DOCUMENT SEGMENT:

So far, seven trials have investigated the use of intensive community care versus inpatient treatment in children and adolescents with severe psychiatric disorders. The number of RCTs is small and very few research groups do this work [12]. A recent systematic review observed that using intensive community services is associated with clinical improvements similar to inpatient care in most studies and that, where differences in clinical outcomes existed, they tend to favour intensive community treatment.

Admitting young people to psychiatric units for longer appears to be linked with iatrogenic increase in multiple self-harm. The study found that adolescents randomised to receive ICCS, which led to shorter stays on inpatient units, were significantly less likely to report five or more episodes of self-harm at 6-month follow-up than those adolescents randomly allocated to the TAU condition. There were no differences between the two groups, however, in the proportion of young people who reported any self-harm or in those who presented to emergency departments with serious self-harm.

The findings of differential impact of ICCS in those patients admitted to private psychiatric units versus NHS psychiatric hospitals are of interest. Private psychiatric hospitals in the UK are independently managed and fee charging; whereas, NHS units are free for all. However, in reality most admissions to private units in the UK are also state-funded due to a lack of suitable bed availability in the NHS system. Generally, we found in this study that patients admitted to private psychiatric units tended to remain hospitalised longer. This could be a reflection of inefficient, profit-driven care or, alternatively, the severity of psychiatric disorders in the admitted patients. Or there could be other explanations. In any case, the findings suggest that ICCS appears more effective in reducing hospital use in patients admitted to private units versus NHS units. To the best of our knowledge, this is a novel finding.

GIVEN INFORMATION:
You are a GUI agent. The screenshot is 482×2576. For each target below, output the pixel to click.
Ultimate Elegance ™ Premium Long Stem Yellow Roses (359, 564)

WHAT THE EXERCISE ASKS:
Rewrite the passage on intensive community care versus inpatient treatment between "So far, seven" and "intensive community treatment.", inclusive, substituting "hospital" for every instance of "inpatient".

SOLUTION BELOW:
So far, seven trials have investigated the use of intensive community care versus hospital treatment in children and adolescents with severe psychiatric disorders. The number of RCTs is small and very few research groups do this work [12]. A recent systematic review observed that using intensive community services is associated with clinical improvements similar to hospital care in most studies and that, where differences in clinical outcomes existed, they tend to favour intensive community treatment.